START Extracted information

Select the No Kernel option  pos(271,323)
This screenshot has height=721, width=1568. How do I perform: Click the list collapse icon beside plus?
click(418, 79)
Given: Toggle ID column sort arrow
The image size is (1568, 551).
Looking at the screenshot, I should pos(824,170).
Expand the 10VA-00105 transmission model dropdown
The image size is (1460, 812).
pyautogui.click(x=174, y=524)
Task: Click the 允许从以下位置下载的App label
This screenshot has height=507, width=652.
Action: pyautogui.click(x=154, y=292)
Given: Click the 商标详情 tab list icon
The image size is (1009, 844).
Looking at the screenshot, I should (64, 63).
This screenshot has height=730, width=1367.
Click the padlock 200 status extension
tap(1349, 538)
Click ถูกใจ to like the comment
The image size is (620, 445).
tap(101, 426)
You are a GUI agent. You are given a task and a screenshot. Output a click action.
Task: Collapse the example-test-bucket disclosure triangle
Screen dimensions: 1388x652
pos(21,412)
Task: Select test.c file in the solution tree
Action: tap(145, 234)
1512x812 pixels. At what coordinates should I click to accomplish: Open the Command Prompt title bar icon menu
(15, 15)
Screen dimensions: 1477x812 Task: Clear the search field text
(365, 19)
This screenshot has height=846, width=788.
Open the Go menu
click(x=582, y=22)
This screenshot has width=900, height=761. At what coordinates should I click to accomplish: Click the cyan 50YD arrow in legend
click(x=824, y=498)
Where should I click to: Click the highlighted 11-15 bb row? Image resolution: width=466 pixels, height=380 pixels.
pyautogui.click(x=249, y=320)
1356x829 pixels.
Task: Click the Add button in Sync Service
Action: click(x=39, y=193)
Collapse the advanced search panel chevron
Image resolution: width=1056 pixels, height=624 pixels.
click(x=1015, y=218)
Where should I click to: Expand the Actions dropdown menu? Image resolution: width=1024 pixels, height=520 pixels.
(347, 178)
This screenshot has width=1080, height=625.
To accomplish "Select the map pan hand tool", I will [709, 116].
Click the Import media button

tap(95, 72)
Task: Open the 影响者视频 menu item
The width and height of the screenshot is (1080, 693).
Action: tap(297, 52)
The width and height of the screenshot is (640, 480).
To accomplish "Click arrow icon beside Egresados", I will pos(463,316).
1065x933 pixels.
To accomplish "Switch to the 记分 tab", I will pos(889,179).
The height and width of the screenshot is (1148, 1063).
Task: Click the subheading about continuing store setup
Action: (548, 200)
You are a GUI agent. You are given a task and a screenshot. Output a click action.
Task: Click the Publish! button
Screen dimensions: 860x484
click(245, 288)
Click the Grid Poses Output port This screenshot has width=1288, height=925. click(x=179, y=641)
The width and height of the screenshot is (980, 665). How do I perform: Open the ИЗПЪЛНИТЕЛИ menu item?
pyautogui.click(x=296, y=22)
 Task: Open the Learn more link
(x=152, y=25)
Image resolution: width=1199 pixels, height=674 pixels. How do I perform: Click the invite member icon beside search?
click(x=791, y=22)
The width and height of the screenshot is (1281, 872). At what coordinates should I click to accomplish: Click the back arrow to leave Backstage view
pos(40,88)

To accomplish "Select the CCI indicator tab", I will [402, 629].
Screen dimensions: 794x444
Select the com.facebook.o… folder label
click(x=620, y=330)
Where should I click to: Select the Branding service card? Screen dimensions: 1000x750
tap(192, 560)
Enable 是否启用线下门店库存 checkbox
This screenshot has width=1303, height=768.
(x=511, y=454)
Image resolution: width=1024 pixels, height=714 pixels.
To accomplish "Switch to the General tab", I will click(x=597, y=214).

END Extracted information

Restate the data above word for word, please.

» Response for this exercise:
Select the No Kernel option  pos(271,323)
This screenshot has height=721, width=1568. How do I perform: Click the list collapse icon beside plus?
click(418, 79)
Given: Toggle ID column sort arrow
The image size is (1568, 551).
Looking at the screenshot, I should pos(824,170).
Expand the 10VA-00105 transmission model dropdown
The image size is (1460, 812).
pyautogui.click(x=174, y=524)
Task: Click the 允许从以下位置下载的App label
This screenshot has height=507, width=652.
Action: pyautogui.click(x=154, y=292)
Given: Click the 商标详情 tab list icon
The image size is (1009, 844).
Looking at the screenshot, I should (64, 63).
This screenshot has height=730, width=1367.
Click the padlock 200 status extension
tap(1349, 538)
Click ถูกใจ to like the comment
The image size is (620, 445).
tap(101, 426)
You are a GUI agent. You are given a task and a screenshot. Output a click action.
Task: Collapse the example-test-bucket disclosure triangle
Screen dimensions: 1388x652
pos(21,412)
Task: Select test.c file in the solution tree
Action: tap(145, 234)
1512x812 pixels. At what coordinates should I click to accomplish: Open the Command Prompt title bar icon menu
(15, 15)
Screen dimensions: 1477x812 Task: Clear the search field text
(365, 19)
This screenshot has height=846, width=788.
Open the Go menu
click(x=582, y=22)
This screenshot has width=900, height=761. At what coordinates should I click to accomplish: Click the cyan 50YD arrow in legend
click(x=824, y=498)
Where should I click to: Click the highlighted 11-15 bb row? Image resolution: width=466 pixels, height=380 pixels.
pyautogui.click(x=249, y=320)
1356x829 pixels.
Task: Click the Add button in Sync Service
Action: click(x=39, y=193)
Collapse the advanced search panel chevron
Image resolution: width=1056 pixels, height=624 pixels.
click(x=1015, y=218)
Where should I click to: Expand the Actions dropdown menu? Image resolution: width=1024 pixels, height=520 pixels.
(347, 178)
This screenshot has width=1080, height=625.
To accomplish "Select the map pan hand tool", I will [709, 116].
Click the Import media button

tap(95, 72)
Task: Open the 影响者视频 menu item
The width and height of the screenshot is (1080, 693).
Action: tap(297, 52)
The width and height of the screenshot is (640, 480).
To accomplish "Click arrow icon beside Egresados", I will pos(463,316).
1065x933 pixels.
To accomplish "Switch to the 记分 tab", I will pos(889,179).
The height and width of the screenshot is (1148, 1063).
Task: Click the subheading about continuing store setup
Action: (548, 200)
You are a GUI agent. You are given a task and a screenshot. Output a click action.
Task: Click the Publish! button
Screen dimensions: 860x484
click(245, 288)
Click the Grid Poses Output port This screenshot has width=1288, height=925. click(x=179, y=641)
The width and height of the screenshot is (980, 665). How do I perform: Open the ИЗПЪЛНИТЕЛИ menu item?
pyautogui.click(x=296, y=22)
 Task: Open the Learn more link
(x=152, y=25)
Image resolution: width=1199 pixels, height=674 pixels. How do I perform: Click the invite member icon beside search?
click(x=791, y=22)
The width and height of the screenshot is (1281, 872). At what coordinates should I click to accomplish: Click the back arrow to leave Backstage view
pos(40,88)

To accomplish "Select the CCI indicator tab", I will [402, 629].
Screen dimensions: 794x444
Select the com.facebook.o… folder label
click(x=620, y=330)
Where should I click to: Select the Branding service card? Screen dimensions: 1000x750
tap(192, 560)
Enable 是否启用线下门店库存 checkbox
This screenshot has width=1303, height=768.
(x=511, y=454)
Image resolution: width=1024 pixels, height=714 pixels.
To accomplish "Switch to the General tab", I will click(x=597, y=214).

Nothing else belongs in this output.